Member of the Bangladesh Parliament for Kurigram-3
- In office 25 January 2009 – 11 May 2018
- Preceded by: Md. Motiur Rahman
- Succeeded by: Akkas Ali
- In office 10 July 1986 – 6 December 1990
- Preceded by: Position established
- Succeeded by: Md. Amjad Hossain Talukdar

Member of the Bangladesh Parliament for Rangpur-16
- In office 2 April 1979 – 24 March 1982
- Preceded by: Mohammad Sadakat Hossain
- Succeeded by: redistricted

Personal details
- Born: 1940 or 1943 Assam, British India
- Died: 11 May 2018 Dhaka, Bangladesh
- Resting place: Banani graveyard, Dhaka, Bangladesh
- Party: Jatiya Party
- Other political affiliations: Bangladesh Nationalist Party, National Awami Party (Bhashani)
- Spouse: Selina Begum
- Children: 3
- Parent: Mohammad Abul Quasem (father);
- Nickname: Mukul

= AKM Maidul Islam =

Bangladeshi politician

AKM Maidul Islam (born 1940 or 1943; died 2018) was a Bangladeshi politician from Ulipur who served six terms in the Bangladesh Parliament between 1979 and 2018. First elected as a Bangladesh Nationalist Party (BNP) member, he later defected to the Jatiya Party (JP), briefly returned to the BNP, and finally rejoined the JP. Islam held ministerial positions under presidents Ziaur Rahman, Abdus Sattar, and Hussain Muhammad Ershad at various times between 1979 and 1990.
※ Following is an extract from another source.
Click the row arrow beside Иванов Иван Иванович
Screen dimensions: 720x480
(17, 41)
==Early life and education==
AKM Maidul Islam was born in Assam, British India. Sources vary as to whether he was born on 29 May 1940 or 1 May 1943. His father was Mohammad Abul Quasem. After the partition of India, the family settled in Ulipur, East Pakistan, where his father would become a member of the 3rd National Assembly of Pakistan.

Islam attended Ulipur Maharani Swarnamoyi School and College and matriculated from Matlab High School in Comilla in 1959. He completed his Intermediate of Arts from Rajshahi Government College in 1961, and earned a master's degree in political science from the University of Karachi in 1966.

==Career==
Islam first sought election to parliament, unsuccessfully, in 1973 as a National Awami Party (Bhashani) candidate.
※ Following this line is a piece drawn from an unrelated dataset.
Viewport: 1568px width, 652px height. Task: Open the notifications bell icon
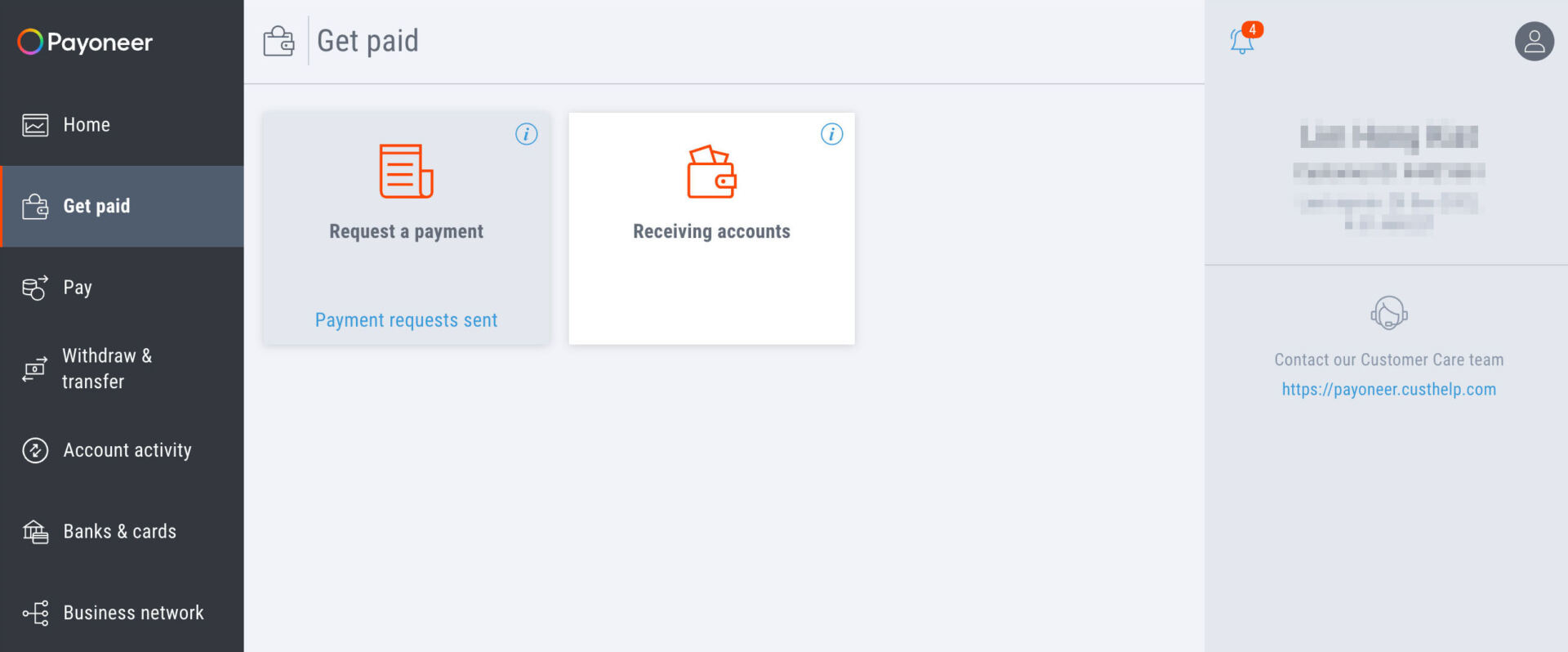pos(1243,39)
He was elected to parliament from Rangpur-16 in 1979 as a Bangladesh Nationalist Party (BNP) candidate. He was appointed Minister of Posts, Telegraph, and Telephones in the Zia government in April 1979. In the Sattar government, he was retained in that position until February 1982. He was Minister of Civil Aviation and Tourism from January 1982 to March 1982.
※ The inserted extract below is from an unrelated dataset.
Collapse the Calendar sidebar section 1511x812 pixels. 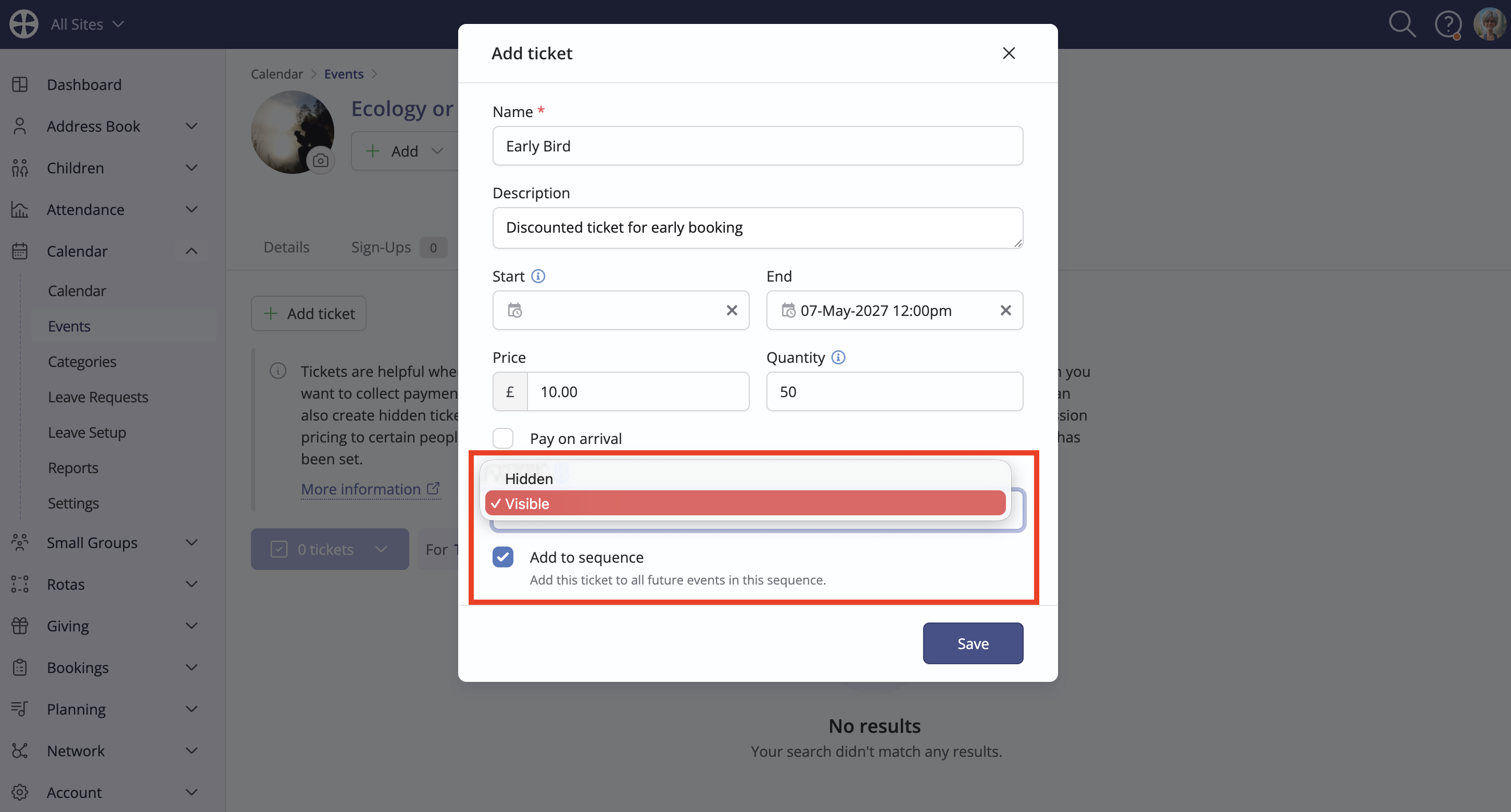point(191,251)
On 6 April 1985, he and three other BNP ministers defected to the Jaitya Party of President Hussain Muhammad Ershad. He was elected to parliament from Kurigram-3 in 1986 and 1988 as a candidate of the Jatiya Party (Ershad). In the Ershad government, he was Minister of Land Administration and Land Reforms from November 1985 to April 1986; Minister of Ports, Shipping, and Water Transport from July 1986 to March 1987; the minister of land again from March 1987 to September 1987; the minister of shipping again from September 1987 to November 1987; Minister of Jute and Textiles from September 1988 to September 1989; and Minister of Forests and Environment from September 1988 to January 1990.

After the 1990 Bangladesh mass uprising led to the fall of Ershad, Islam unsuccessfully stood for re-election in 1991 as an independent. He then rejoined the BNP and was elected to parliament from Kurigram-3 in February 1996. Unable to hold his seat in June 1996, he returned to the Jatiya Party (Ershad) and was elected to parliament twice more, in 2008 and 2014.

==Death==
Selina Begum, his wife, predeceased him on 14 February 2016. They had two daughters and a son. Islam died on 11 May 2018 in United Hospital Limited, Dhaka, Bangladesh. He is buried at Banani graveyard in Dhaka.